PASADENA, CA – May 31, 2016

Stanford University’s XStream Trucking team won the US Department of Energy sponsored $50,000 first prize at the 2016 First Look West (FLoW) competition held at the California Institute of Technology on May 18, 2016. XStream’s patented GapGorilla technology deploys a device at highway speeds that closes the gap between a truck’s cab and trailer, reducing drag and improving fuel economy by up to four per cent. GapGorilla has been tested using computer models, wind tunnels, track tests and highway trials. As a result over 1,000 trucks have agreed to paid trials. Ultimately this technology could save the $700 billion long-haul trucking industry up to $2 billion a year on fuel.

GapGorilla creates a reliably unbroken surface at highway speeds yet it can automatically and quickly fold flat when the truck slows down to allow sharp turns. Since two thirds of a truck’s fuel is spent overcoming aerodynamic drag, streamlining this gap improves fuel economy significantly. Additionally, fuel is the largest non-labor cost of running a fleet so a small reduction in its usage could have a large impact on bottom line returns.

Sharing in FLoW’s $100,000+ in prize money and startup packages that include computer aided design software for prototyping, and legal help were second place winners Akabotics, a robotics company cleaning up waterway sediments from University of Hawaii and SkyCool Systems, with novel air conditioning technology from Stanford University.

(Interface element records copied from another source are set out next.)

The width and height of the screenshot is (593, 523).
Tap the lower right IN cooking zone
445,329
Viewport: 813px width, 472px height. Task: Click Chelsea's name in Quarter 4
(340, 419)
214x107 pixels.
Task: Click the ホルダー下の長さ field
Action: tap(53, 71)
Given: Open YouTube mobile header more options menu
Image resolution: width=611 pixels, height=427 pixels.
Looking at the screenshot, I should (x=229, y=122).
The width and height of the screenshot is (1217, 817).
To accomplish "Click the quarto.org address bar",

The Transformational Idea Award went to Element16 Technologies, a UCLA spin-out developing a novel heat storage system that could help relieve the strain on the power grid coping with increasing demand and variable power from renewables. The technology advance is a new type of “heat battery” incorporating inexpensive sulfur liquids as the core element which can economically store heat energy produced by combined heat and power (CHP) plants and release when needed, allowing for electricity to be produced on demand.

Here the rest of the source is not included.